How do I minimise pops when punching in and out

Sometimes when I am recording something with punch in and punch out I hear a (sometimes pretty silent) crack or pop when the audio changes between the old recording and the new recording. It mostly happens when I am recording (electric) guitar.

I can try to change the position and sometimes it works - but there are some punch in and punch outs where I don’t get any position where it may work.

My guess is that the reason for this might be phase shifting.

What is the best strategy to minimise these problems ? (right now I am adjusting the start / end position until the effect is minimised)

its almost impossible for there to not be some kind of artifact when you switch from monitoring existing material on disk to new material flowing in through your audio interface. the problem is not anything remotely as complex as phase shifting - its simply that there is a discontinuity in the audio - its like switching between two entirely different recordings. how bad the discontinuity is will depend on the existing material on disk and the new material, and could vary dramatically and, to a human, appear to be mostly random.

i’ll leave it to the practitioners to make real-world suggestions about how best to tackle it.

Are you saying that you’ve got a long take “A” and you punch-in an overdub(“B”) on the same track ?

Trimming the start and end times to find click-free transitions is the correct approach. Ardour will put a short crossfade from A->B->A. Make sure that your “short crossfade” time is set to a reasonable time (15-30ms) in Windows->Preferences->Misc.

Another fix might be to lengthen the crossfade time to minimize the click. Unfortunately this is not adjustable with current A2 or A3, but some new code in the Mixbus branch will allow you to lengthen the crossfade going into and out of an overdub. This code will be released in a future Mixbus update and will likely find its way to A3 also.

Have you checked for DC offset at your soundcard input? If the two recordings have a dc offset wrt each other, then you’ll get a click.

Yeah - overdub would be the correct word for what I was doing. I’ve tried to adjust the crossfade, but the best remedy was to try to find click-free transitions.

I just didn’t know what to search for. Sometimes the best cross over point was when there was full signal (if there are areas with breaks, this was usually the best point for overdubs)…

Is the DC Offset a problem of the soundcard ?
It was recorded with the same soundcard - the only funny thing is that it happened mostly with electric guitar (micing the guitar cabinet). And they have got some random noise, even when there is no signal.

@Paul: I am talking about the result of the overdub. It would be cool if I could use something like the “crossfader edit window” for the crossfade between the original track and the overdubbed part. Is this already implemented - would be a cool feature otherwise…

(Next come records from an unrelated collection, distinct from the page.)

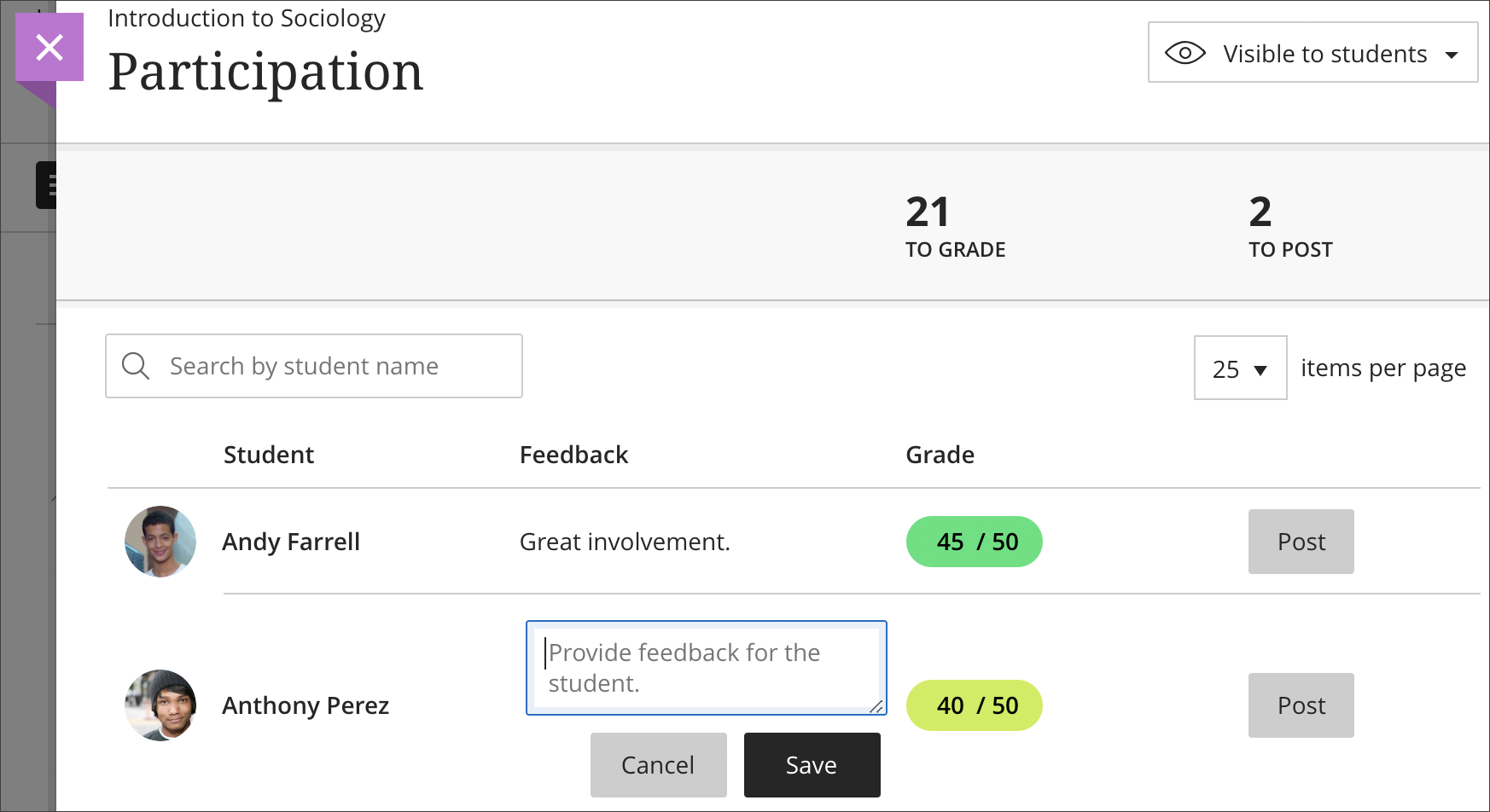Focus Search by student name field
Viewport: 1490px width, 812px height.
pyautogui.click(x=333, y=366)
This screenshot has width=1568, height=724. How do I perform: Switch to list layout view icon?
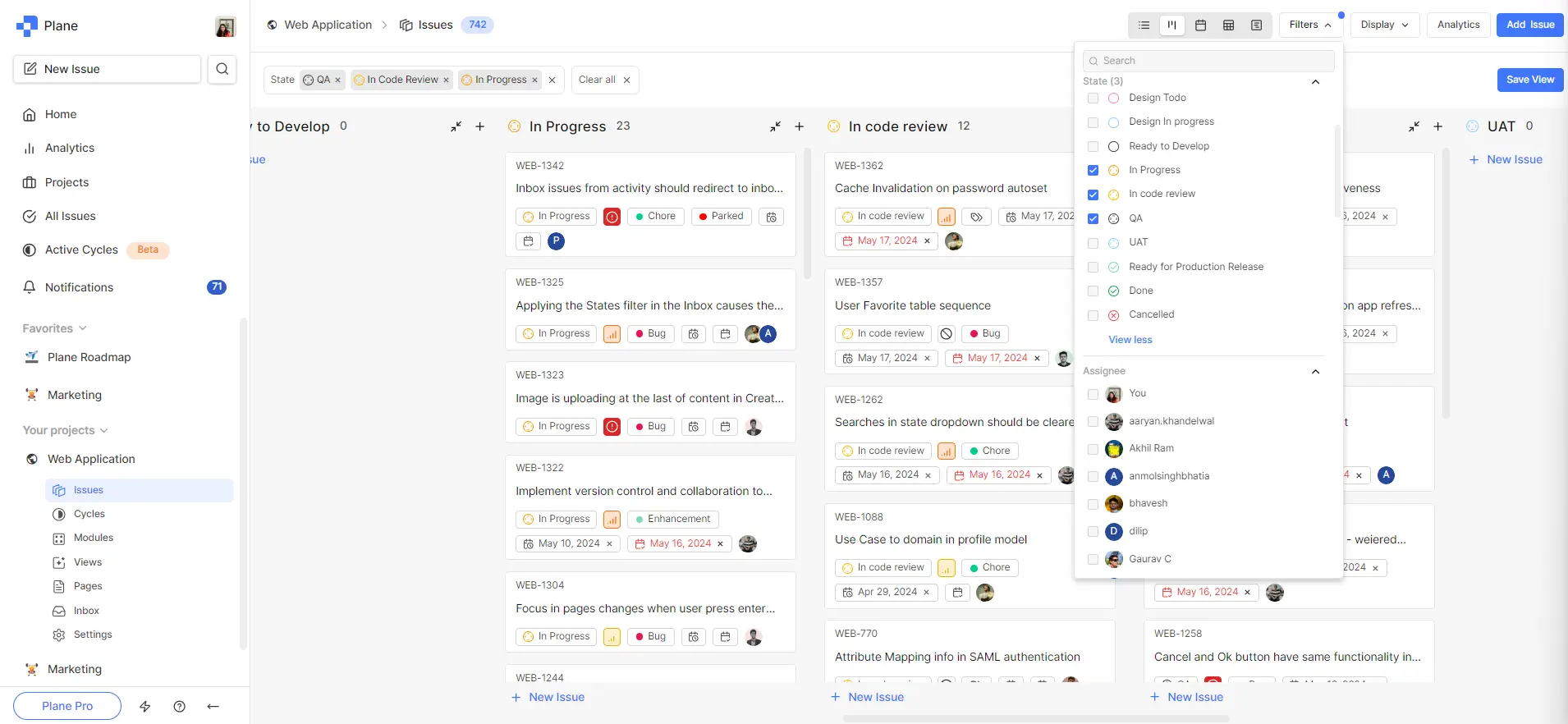click(x=1144, y=25)
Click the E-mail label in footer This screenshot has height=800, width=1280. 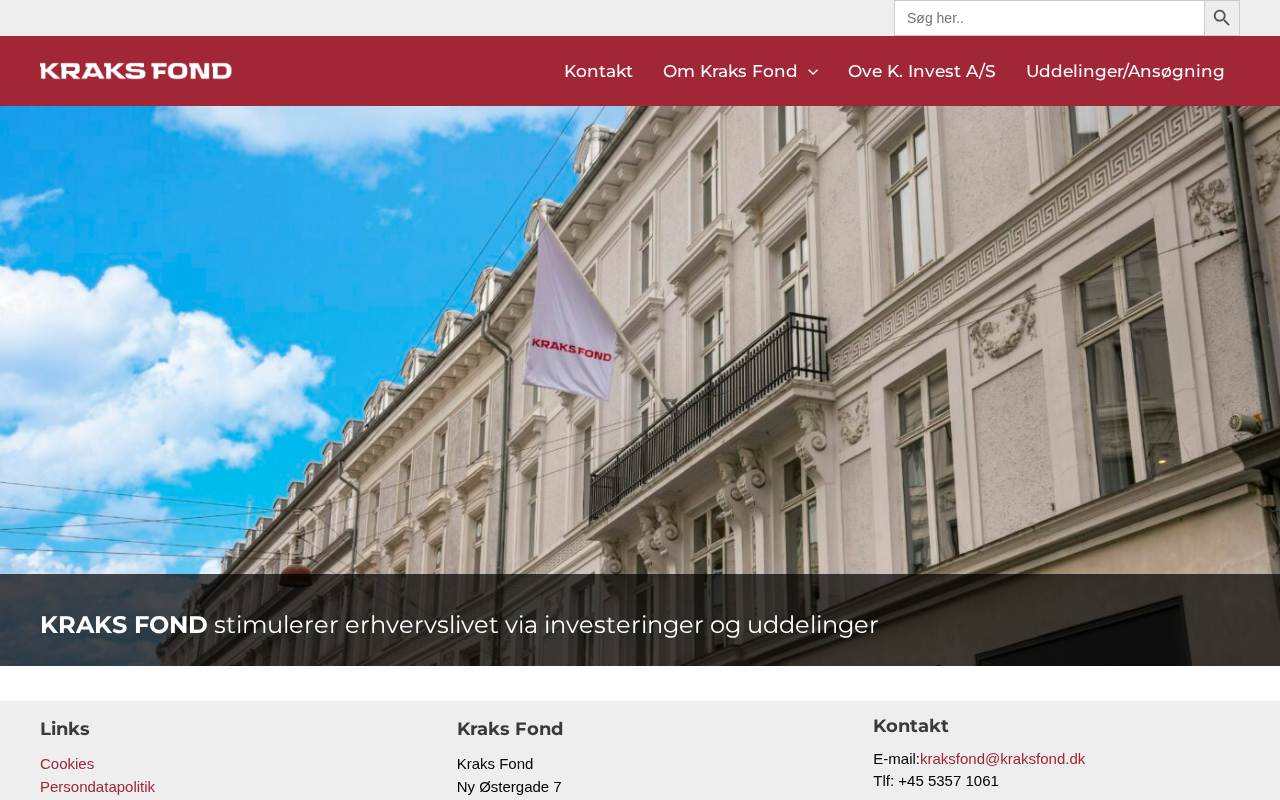pos(896,759)
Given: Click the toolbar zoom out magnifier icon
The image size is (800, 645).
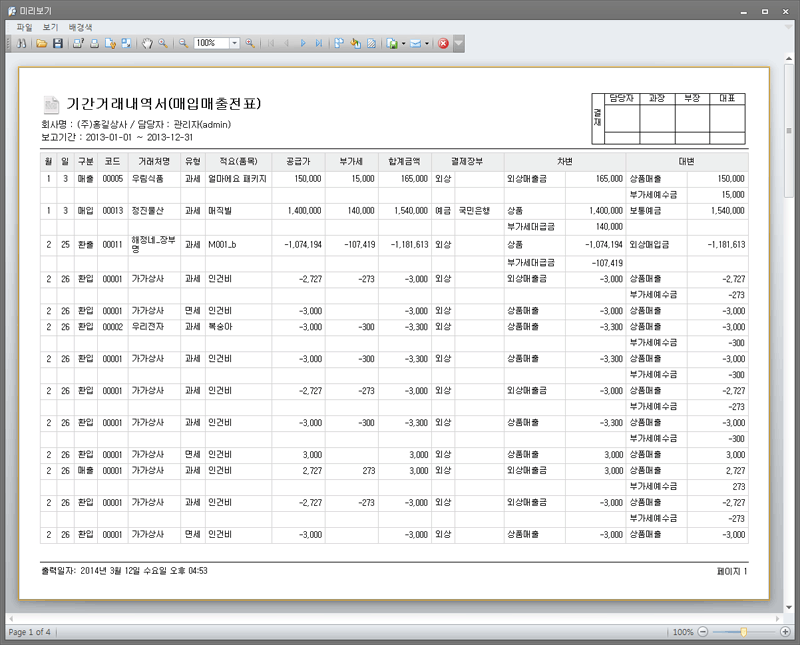Looking at the screenshot, I should 184,44.
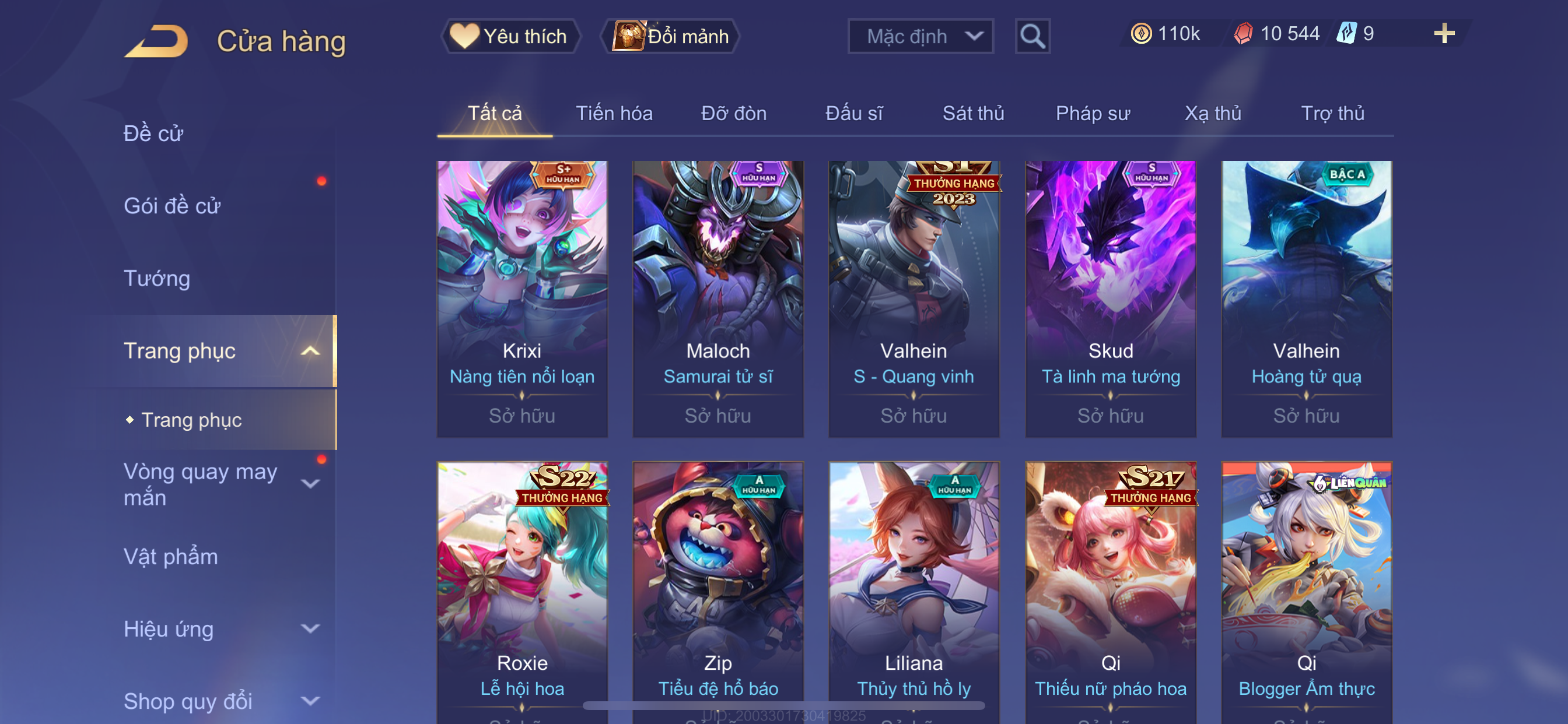Expand the Hiệu ứng sidebar section
This screenshot has height=724, width=1568.
310,629
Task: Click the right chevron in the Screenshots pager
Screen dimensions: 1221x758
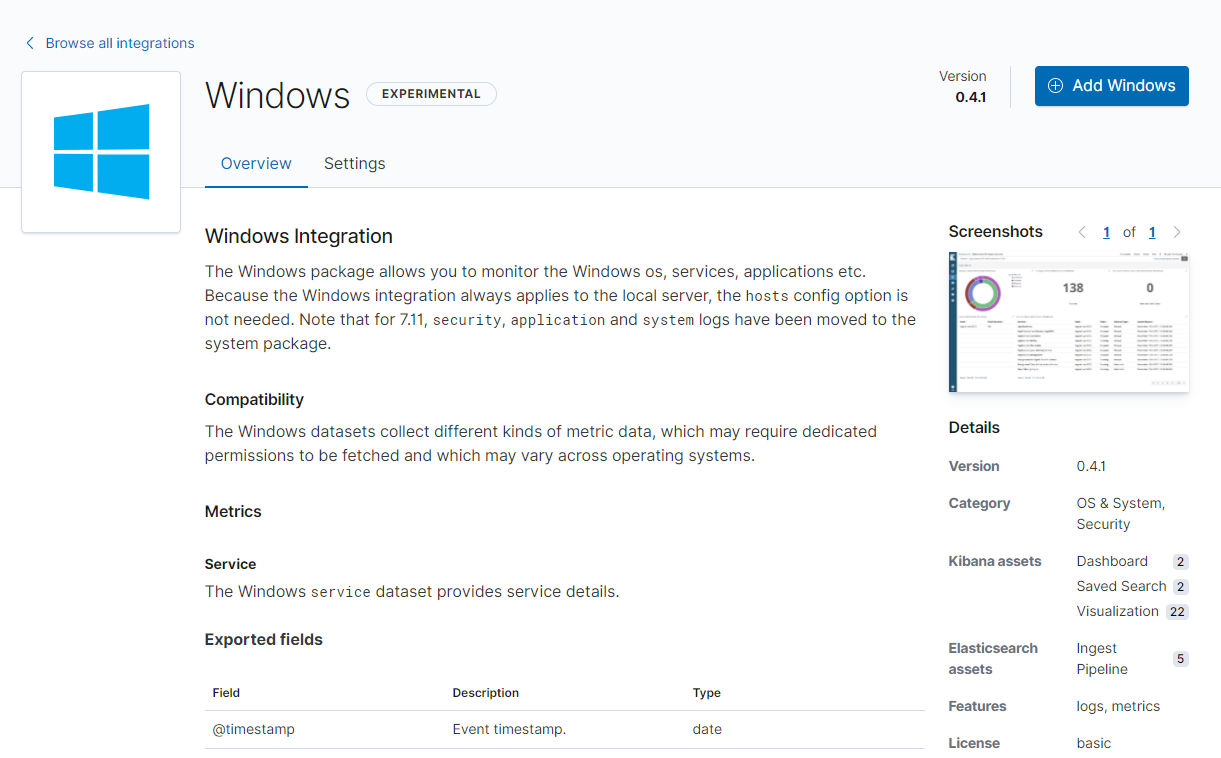Action: point(1176,231)
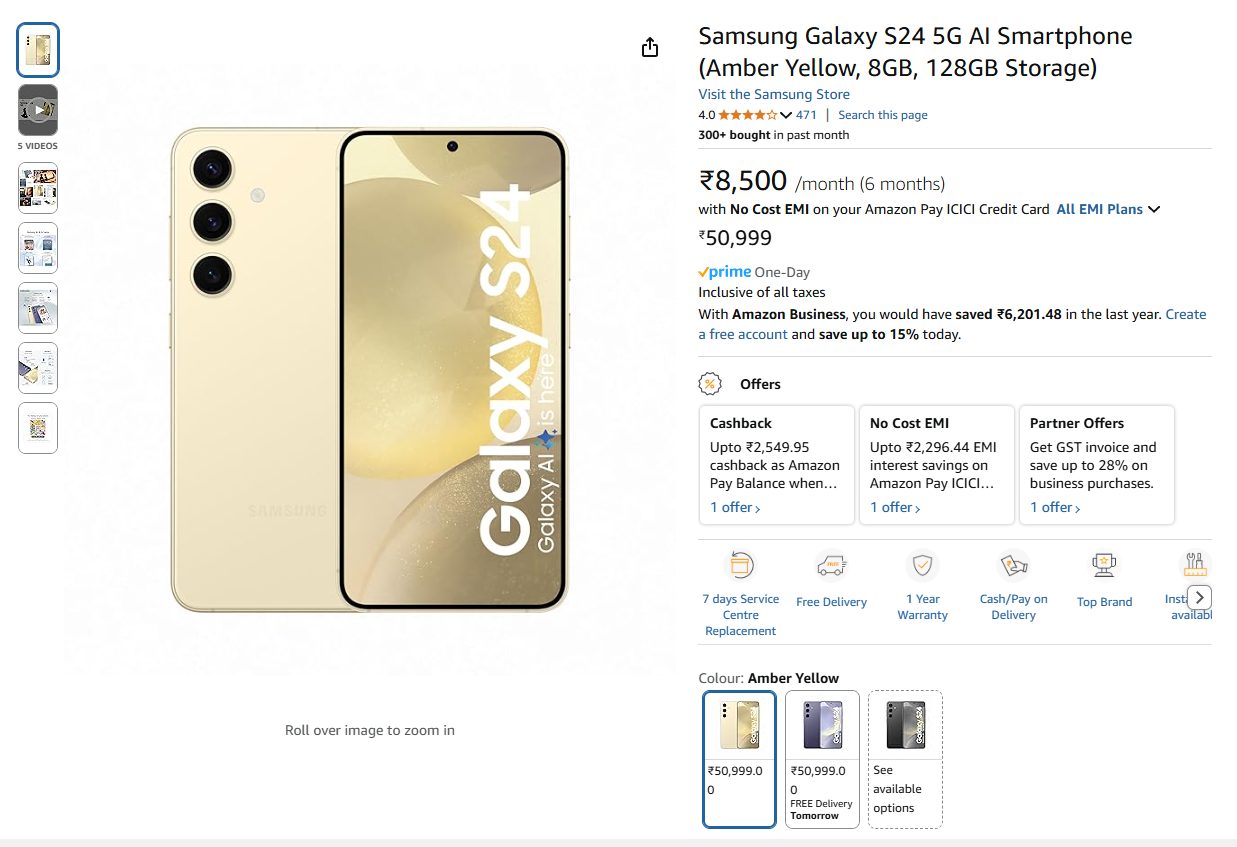The width and height of the screenshot is (1237, 847).
Task: Click Search this page
Action: point(882,114)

@gastric_bass: ah, Ben’s question reminds me that there are two possible things you could have been asking about: the audio during the overdubbing process, or the results of the overdub. which one was it?

If you split the original track under the overdub you will get normal crossfades that can be edited.

I’d have thought that adjusting the join point by trial and error, combined with Ben’s suggestion to edit the “short crossfade” length, should enable you to find an inaudible join. If not, maybe you didn’t capture enough material before and after the overdub point. On a guitar, immediately before the start of a note is usually a safe place for the join.